## START Source document

1.2 Setting aside the surrender of the
two motor vehicles to the Respondent as improper dispositions in
terms of sections 29 and
30 as well as 31 of the Insolvency Act No 24
of 1936 (the Act).
1.3 Compelling the Respondent to return
and/or restore the two motor vehicles to the Applicant/insolvent
alternatively the value
thereof being R328 000,00.
1.4 Directing the Respondent to pay to
the Applicant the amount of R328 000,00.
1.5 Declaring that the Respondent
forfeits any claim which it might have against the insolvent estate.
[2] Prayer 1.3 was abandoned during the
course of the hearing in view of the evidence that the two motor
vehicles are now in the
possession of third parties who are not a
party to these proceedings.
[3] In issue in this application is the
following:
3.1 Who was the owner of the two motor
vehicles on the day the insolvent surrendered them to the Respondent?
3.2 Does the surrender of the two motor
vehicles as it happened on the 14th April 2009 constitute a
disposition in terms of sections
29, 30 and 31 of the Act?
3.3 Was the surrender an act within the
ordinary course of business of the Respondent?
3.4 What is the effect of
sections 83
and
84
of the
Insolvency Act in
this transaction?

## END Source document
## START Dataset rows

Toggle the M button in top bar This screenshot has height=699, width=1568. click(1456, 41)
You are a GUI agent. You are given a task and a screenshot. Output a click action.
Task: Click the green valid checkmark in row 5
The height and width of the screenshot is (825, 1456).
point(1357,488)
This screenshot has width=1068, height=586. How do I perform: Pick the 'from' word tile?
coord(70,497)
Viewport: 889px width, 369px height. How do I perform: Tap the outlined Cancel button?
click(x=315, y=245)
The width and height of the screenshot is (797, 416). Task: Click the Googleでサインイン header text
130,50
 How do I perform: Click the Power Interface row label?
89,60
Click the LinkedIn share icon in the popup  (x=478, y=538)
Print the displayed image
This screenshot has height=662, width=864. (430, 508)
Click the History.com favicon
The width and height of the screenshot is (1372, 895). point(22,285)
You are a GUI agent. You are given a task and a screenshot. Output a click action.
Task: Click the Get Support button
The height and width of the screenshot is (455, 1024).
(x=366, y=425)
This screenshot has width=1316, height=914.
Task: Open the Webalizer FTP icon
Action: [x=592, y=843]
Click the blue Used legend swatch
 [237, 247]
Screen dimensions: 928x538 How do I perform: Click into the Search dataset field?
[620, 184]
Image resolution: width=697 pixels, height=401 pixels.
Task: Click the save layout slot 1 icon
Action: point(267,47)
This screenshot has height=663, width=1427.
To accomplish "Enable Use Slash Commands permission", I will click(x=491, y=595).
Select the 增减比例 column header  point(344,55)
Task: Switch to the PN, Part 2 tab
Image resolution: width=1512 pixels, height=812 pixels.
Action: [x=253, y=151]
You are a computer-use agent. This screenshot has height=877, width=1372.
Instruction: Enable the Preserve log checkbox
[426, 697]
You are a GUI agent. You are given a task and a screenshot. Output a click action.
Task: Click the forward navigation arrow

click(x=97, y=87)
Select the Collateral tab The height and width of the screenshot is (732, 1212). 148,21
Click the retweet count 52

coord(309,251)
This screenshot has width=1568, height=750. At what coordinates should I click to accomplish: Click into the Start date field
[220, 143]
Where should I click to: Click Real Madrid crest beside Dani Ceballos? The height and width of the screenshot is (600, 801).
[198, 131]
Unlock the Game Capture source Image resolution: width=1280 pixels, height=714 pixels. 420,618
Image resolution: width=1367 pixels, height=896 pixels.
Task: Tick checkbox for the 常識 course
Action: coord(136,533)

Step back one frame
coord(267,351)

## END Dataset rows

(Tasks to complete):
1/ According to the court excerpt, on what date did the surrender of the two motor vehicles take place?
2/ Return, word for word, the part of the court excerpt that opens with the words containing "1.5 Declaring that" and closes with "to these proceedings.".

(Solutions by task):
1/ The 14th April 2009.

2/
1.5 Declaring that the Respondent
forfeits any claim which it might have against the insolvent estate.
[2] Prayer 1.3 was abandoned during the
course of the hearing in view of the evidence that the two motor
vehicles are now in the
possession of third parties who are not a
party to these proceedings.